**TEXTE À LIRE:**
# Lecteur carte sim pour MacBook Air



## orilem (11 Juin 2013)

Est ce que quelqu'un peut me dire s'il possible d'utiliser une lecteur externe avec une carte sim (style 3G de chez orange ou SFR) pour être connecté à internet sur un MacBook Air si on n'as pas internet à la maison?
Merci


----------



## Oizo (11 Juin 2013)

Bonjour,
Oui j'ai par exemple une clé 3G de chez Orange, elle fonctionne parfaitement sur Mac.


----------



## Pascal 77 (12 Juin 2013)

Oizo a dit:


> Bonjour,
> Oui j'ai par exemple une clé 3G de chez Orange, elle fonctionne parfaitement sur Mac.



Décidément, toujours à la pointe des combats perdus d'avance, toi ! 

orilem, la réponse est "non", son exemple n'est pas bon, parce qu'il lit les questions en diagonale et les comprend donc mal : il parle d'une clé USB, pas d'une carte SIM. Il n'existe aucun moyen d'utiliser une carte SIM sur un ordinateur, ça ne fonctionne que dans un téléphone, ces cartes là !


----------



## Oizo (12 Juin 2013)

Non absolument pas, la clé 3G est un lecteur externe de carte SIM, je peux même y mettre la carte SIM de mon iPhone dedans et envoyer des SMS avec en plus de la connexion internet.

Tu as déjà vu une clé USB 3G sans carte SIM ? :hein:

Je rajouterai qu'il existe également des boîtiers qui permettent en y mettant sa carte SIM, de créer un réseau wifi à partir du 3G. Mais même sans boîtier l'iPhone permet de le faire (partage de connexion).  Voir juste si c'est compris dans l'abonnement mobile...


----------



## Pascal 77 (12 Juin 2013)

Oizo a dit:


> Voir juste si c'est compris dans l'abonnement mobile...



Ben ça fait une différence de taille, toutes les clés "3G" que j'ai vu avaient une carte SIM spécifique inutilisable dans un téléphone !


----------



## Oizo (12 Juin 2013)

Ce n'est pas le cas de celle que j'ai en tout cas, la carte sim de la clé 3G fonctionne dans un téléphone, pour la connexion internet et les SMS, seuls les appels sont impossibles.


----------



## Pascal 77 (12 Juin 2013)

Oizo a dit:


> Ce n'est pas le cas de celle que j'ai en tout cas, la carte sim de la clé 3G fonctionne dans un téléphone, pour la connexion internet et les SMS, seuls les appels sont impossibles.



C'est bien ce que je te disais, la fonction première d'un téléphone, c'est de pouvoir téléphoner, donc si tu ne peux pas ça ne fonctionne pas, ce sont bien des cartes SIM spécifiques, pas celle du tél ! En outre, de telles clés ne sont pas en vente dans le commerce, elles sont fournies avec la carte SIM qui va avec, tu ne peux pas en acheter une séparément, hors abonnement !

**ENTRÉES FOURNIES:**
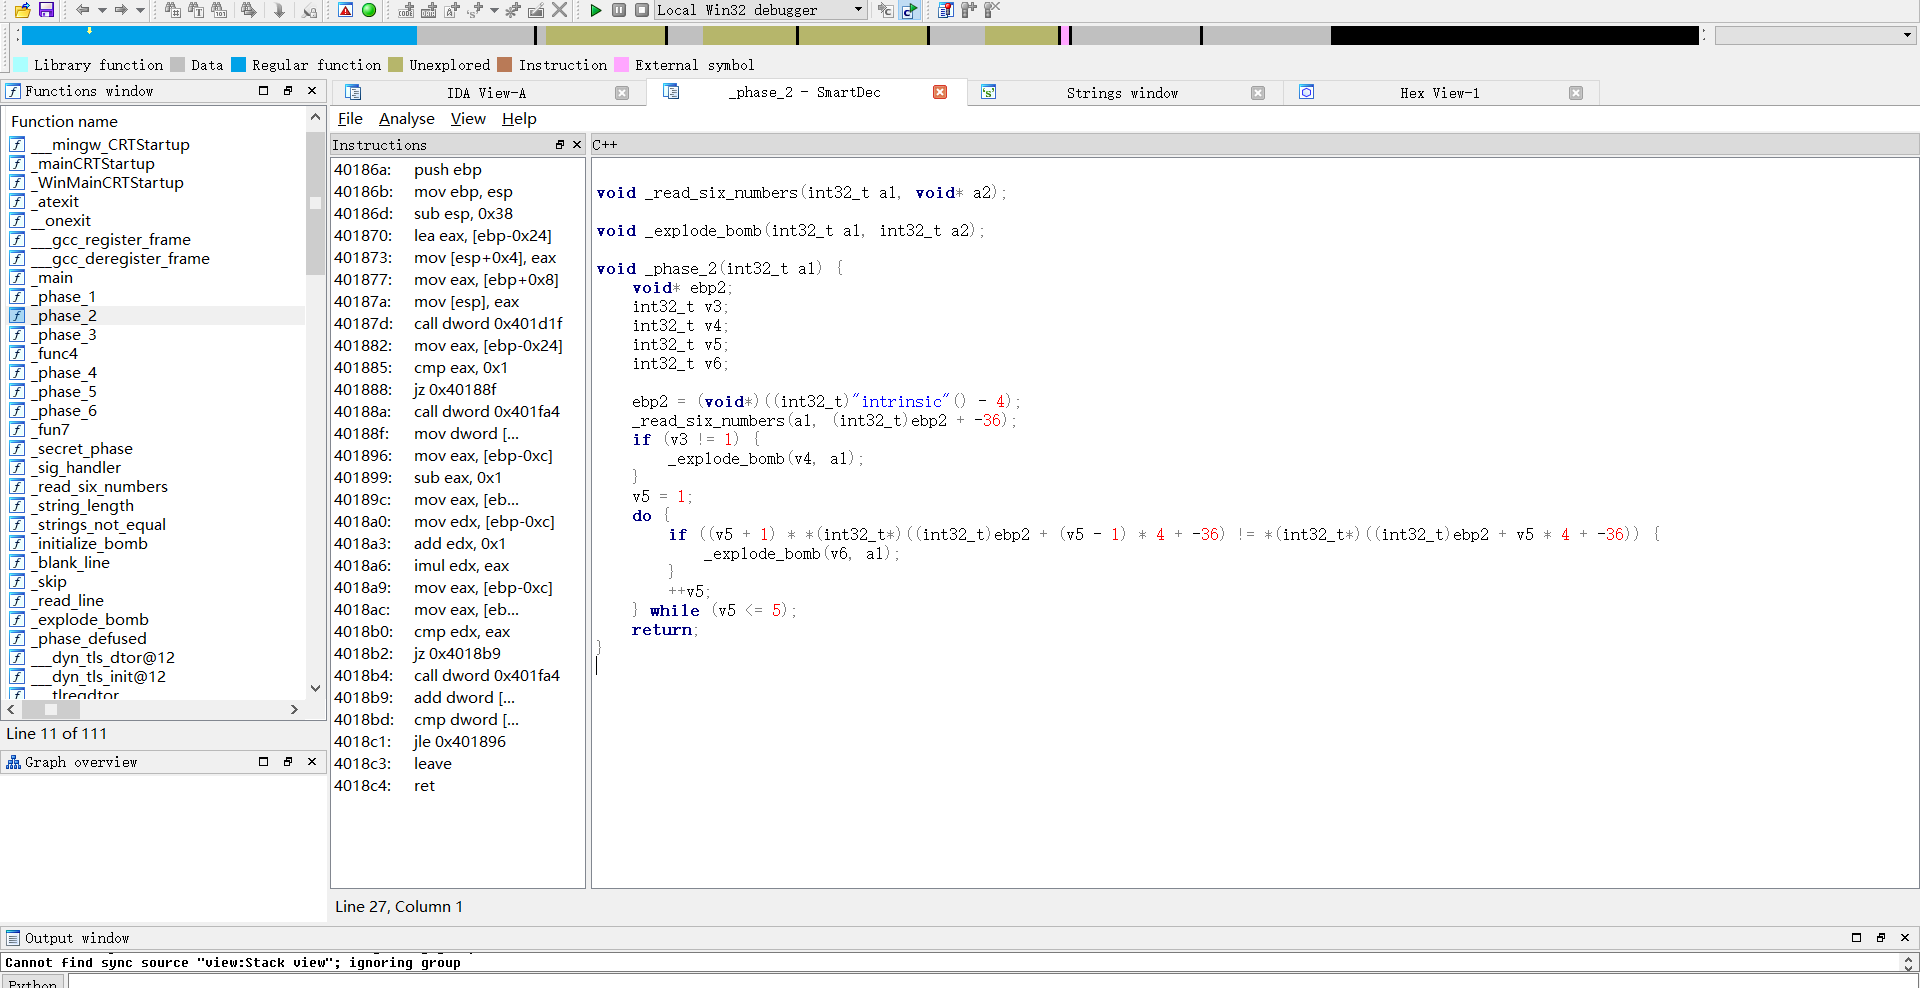Open the Local Win32 debugger dropdown
The width and height of the screenshot is (1920, 988).
click(858, 10)
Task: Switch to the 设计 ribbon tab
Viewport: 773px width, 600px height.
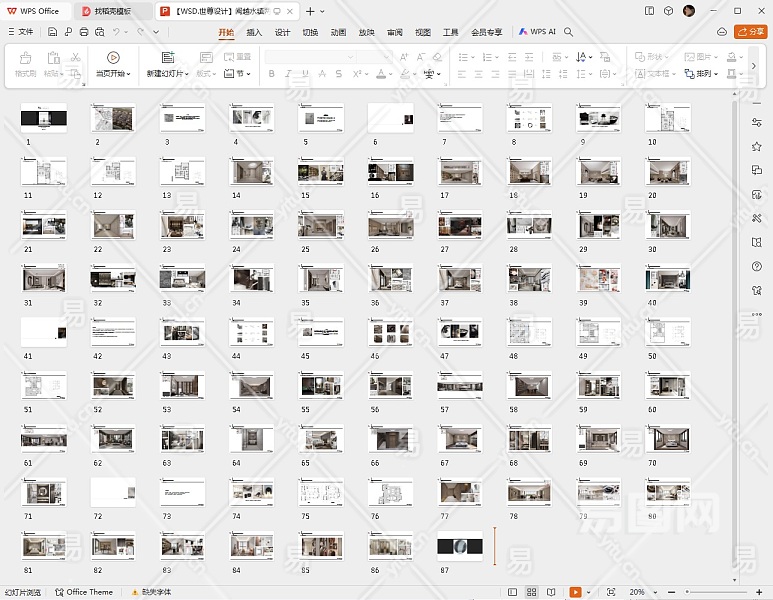Action: [282, 32]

**TRAVAIL DEMANDÉ:**
• a. Traduisez en anglais cette phrase de la discussion sur le lecteur de carte SIM : « Oui j'ai par exemple une clé 3G de chez Orange, elle fonctionne parfaitement sur Mac. »
• b. Transcrivez fidèlement le passage de la discussion sur le lecteur de carte SIM qui va de « Décidément, toujours à » jusqu'à « cartes là ! » inclus.

**RÉPONSES:**
• a. Yes, for example, I have a 3G stick from Orange, and it works perfectly on a Mac.

• b.
Décidément, toujours à la pointe des combats perdus d'avance, toi ! 

orilem, la réponse est "non", son exemple n'est pas bon, parce qu'il lit les questions en diagonale et les comprend donc mal : il parle d'une clé USB, pas d'une carte SIM. Il n'existe aucun moyen d'utiliser une carte SIM sur un ordinateur, ça ne fonctionne que dans un téléphone, ces cartes là !